What is expected → Copy each line of the records that contains the word "computer".

[Saved data entries]
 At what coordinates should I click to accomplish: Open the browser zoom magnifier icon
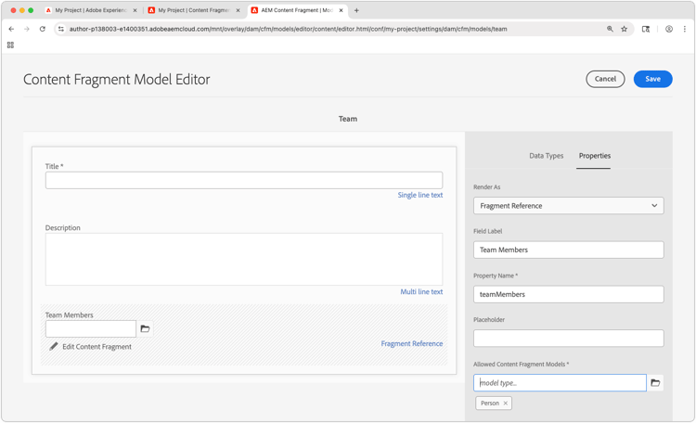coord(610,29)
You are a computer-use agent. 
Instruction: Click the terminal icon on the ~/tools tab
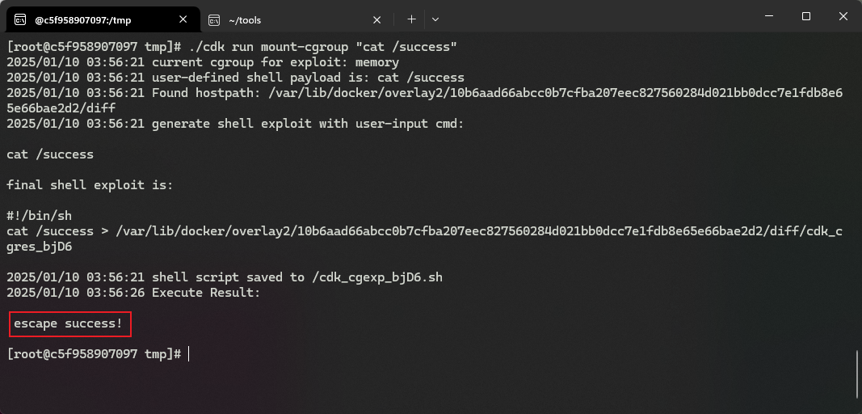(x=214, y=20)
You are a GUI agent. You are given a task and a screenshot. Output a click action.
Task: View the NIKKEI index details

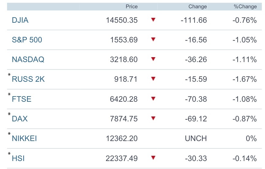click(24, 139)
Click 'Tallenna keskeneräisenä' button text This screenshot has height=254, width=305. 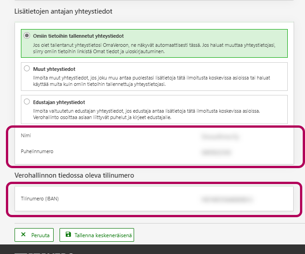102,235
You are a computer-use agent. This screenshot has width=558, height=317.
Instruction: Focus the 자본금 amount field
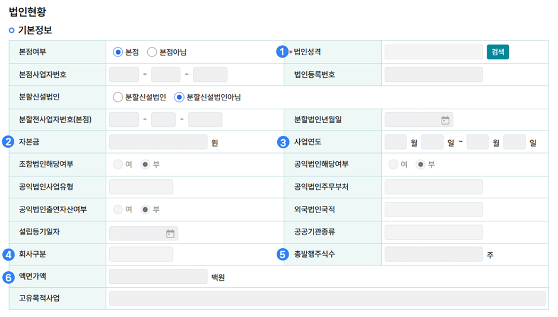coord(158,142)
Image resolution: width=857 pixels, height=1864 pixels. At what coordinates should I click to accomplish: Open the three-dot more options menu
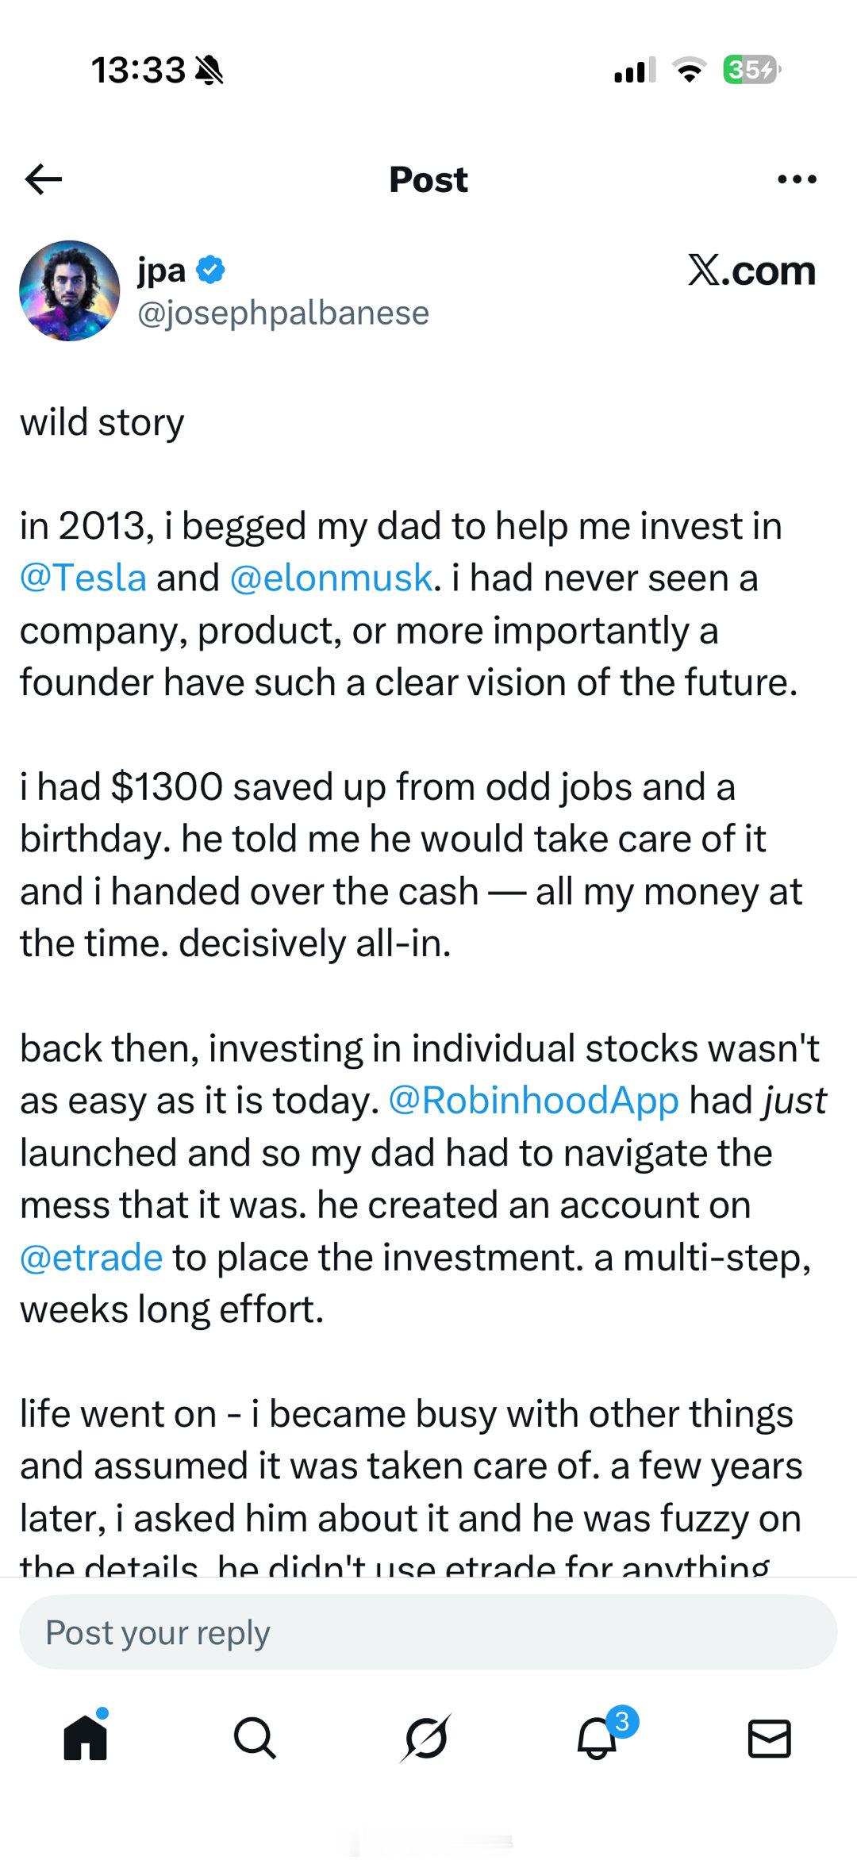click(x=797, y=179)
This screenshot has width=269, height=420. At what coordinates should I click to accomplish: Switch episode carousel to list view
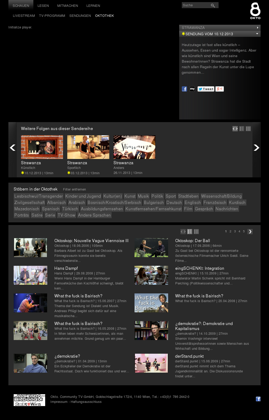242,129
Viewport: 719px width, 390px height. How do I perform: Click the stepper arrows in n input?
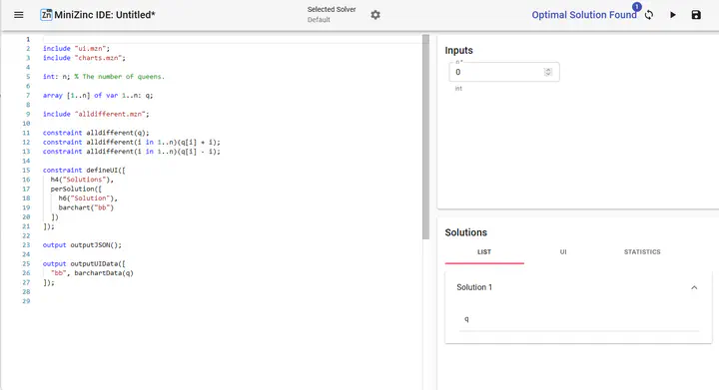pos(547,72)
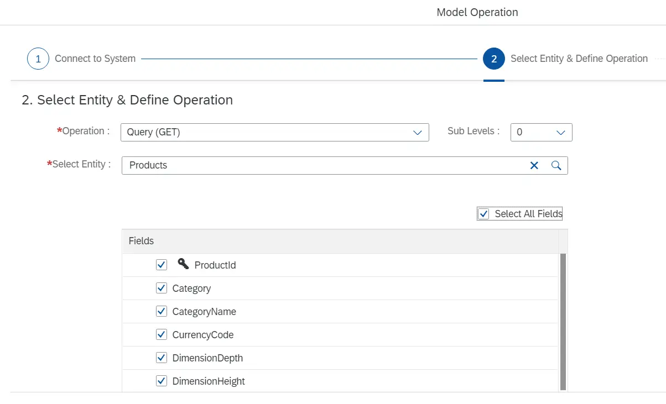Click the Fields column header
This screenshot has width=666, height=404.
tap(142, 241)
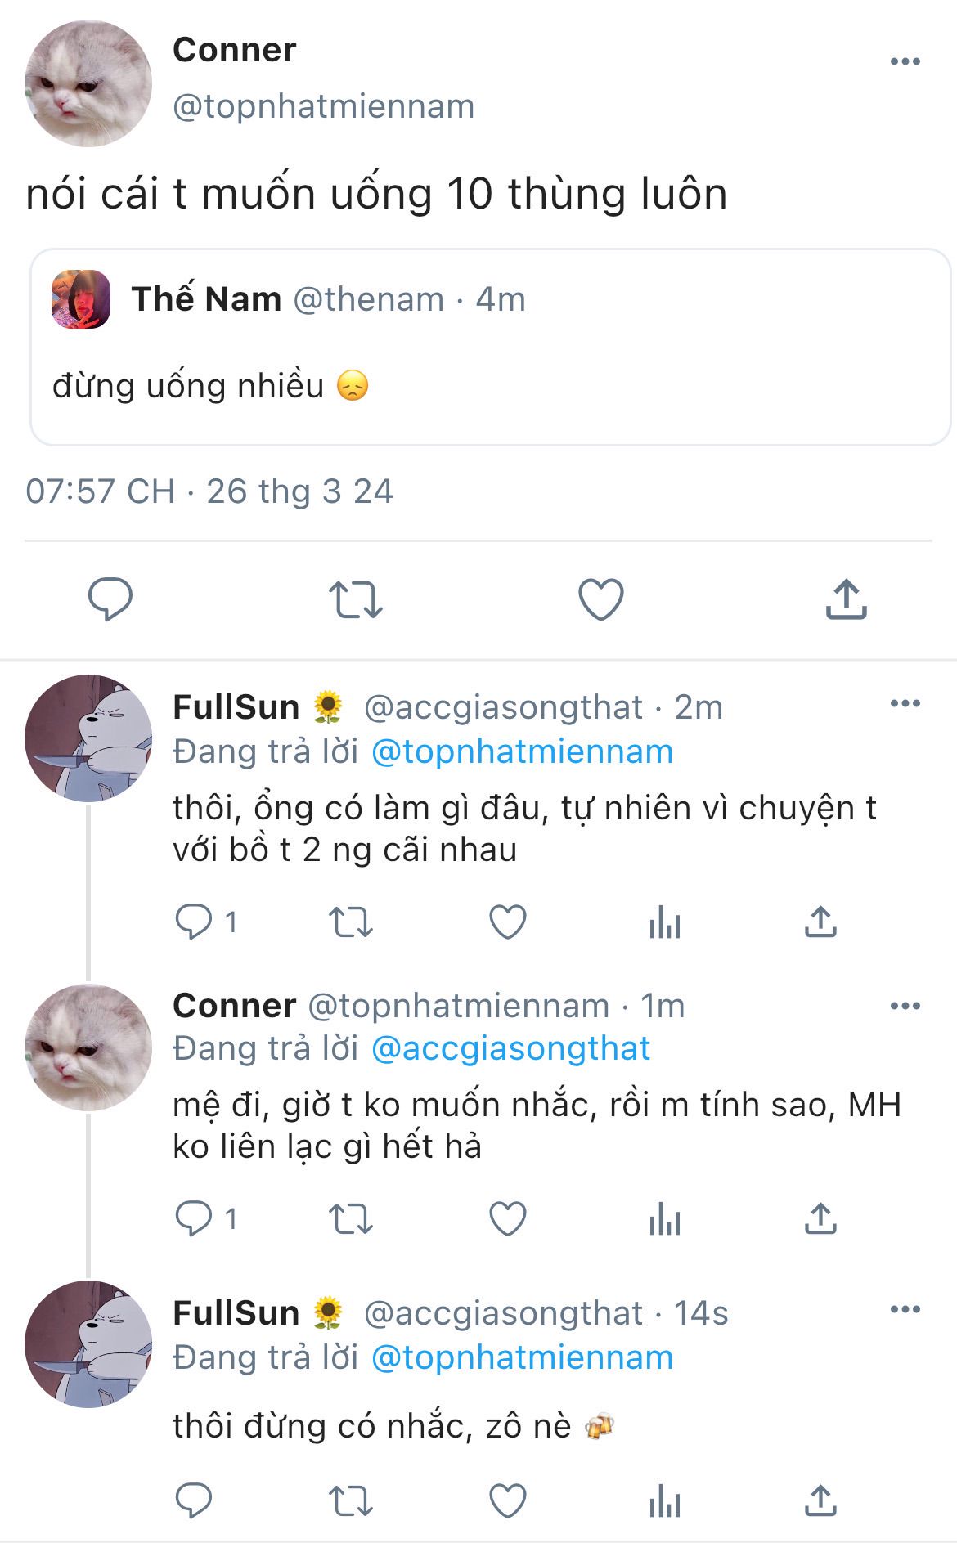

Response →
You are a computer-use agent. 
You are a computer-use agent. This screenshot has width=558, height=317.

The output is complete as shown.